Senate debates

Tuesday, 16 November 2010

Questions without Notice: Take Note of Answers

Gillard Government

3:27 pm

Photo of Christopher BackChristopher Back (WA, Liberal Party) Share this | Hansard source

I am delighted to contribute to this debate. It was only in June of this year that the Labor Party advised us that they had lost their way and on that occasion had to get rid of their Prime Minister. At least on that occasion they had a way. The simple fact of the matter is that this current Labor government does not know the way. It has no way; it has no direction. Anybody who succeeds in business knows very well that to actually establish and run that business, as indeed government, you need a vision. You need to know what the perfect world is for the people in that country or the business. You need to have a mission that will get you there. You need to have objectives and, heaven forbid, you actually need targets upon which the community can measure you.

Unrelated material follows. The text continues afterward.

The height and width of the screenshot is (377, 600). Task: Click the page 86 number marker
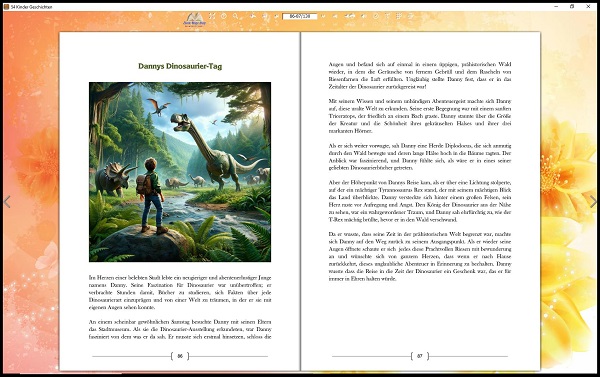pos(180,356)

This Gillard Labor government can best be described as an LFG—a legislation-free zone. For those who come into this place and wonder what legislation is, it is designed to give effect to the vision and mission of the government—if only they had one. Legislation is the foundation or the building block upon which the edifice will be constructed. It is in anatomical terms the skeleton around which the body will be formed. If you have legislation, if you have a vision and a mission, if you have objectives and if you have those foundations and skeletons, then you can develop the regulations, the policies, the procedures, the practices and the directives to the civil servants and others that will complete that dynamic entity which we would normally expect to be a successful country. Regrettably, this particular government has none of those.

This government has not participated, for example, in a process of consultation and dialogue. Have we not seen evidence of that around Australia with the failed border protection policies and the failure to consult with communities? It has no structure. This government is moulding nothing to give to the people of Australia on which historians will be able to look back and say, ‘The Gillard government stood for something.’

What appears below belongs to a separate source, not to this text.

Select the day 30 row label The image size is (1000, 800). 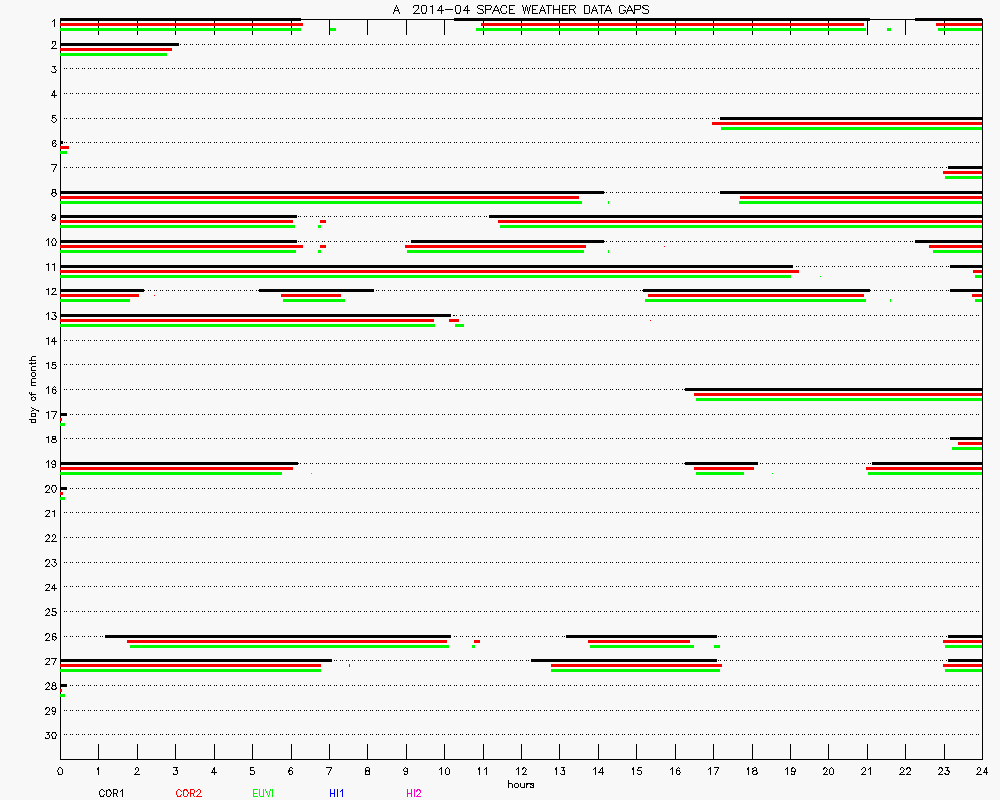[x=49, y=735]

It was towards the end of the financial year last year and again this year that I recall our whip and those on this side managing the business of the Senate going to the government managers and saying, ‘There is legislation that you’ve got to get passed by 30 June because it has effect in the new financial year.’ So for the government to stand here and say that we have in some way obstructed the management of this place is a joke. I know in June this year they did have other priorities on their minds: getting rid of someone who at least had a way, even if he had lost it. The simple fact of the matter is that this is a formless government. It is an amoeba. It is without spine or structure. It is ground feeding instead of reaching for the stars as we would expect. It is no wonder that this government in fact was not elected.

If I think of the concepts of vision and mission and business planning, there is no better illustration of the failure of this government than the NBN. In my own speech on the NBN last year, I tried to impress on Senator Conroy that the starting point of any venture, let alone the biggest in Australia’s history at $43,000 million, is a business plan, and within that business plan you would create the vision and mission—and, amongst other things, you would have a cost-benefit analysis. Senator Conroy, in his usual way, stood there and derided us. Here we are, 12 months later, and there still has been no business plan released. And, if in fact there is no cost-benefit analysis within that business plan, it speaks simply to the incompetence and arrogance of the government.

Even in Senator Conroy’s own answer today to Senator Birmingham, taking two minutes with all of the interjections, all the points of order and with his ministerial colleagues around him, he still could not answer the question. When he actually mentioned it, in the final seconds before his time expired, the figure was $437 million of infrastructure at 30 June; in fact, the figure is $453 million. If he had spent more time actually addressing himself to the issue and if this government spent some time addressing itself to legislation, we would not find the amoeba like condition and performance of the Gillard government.

Question agreed to.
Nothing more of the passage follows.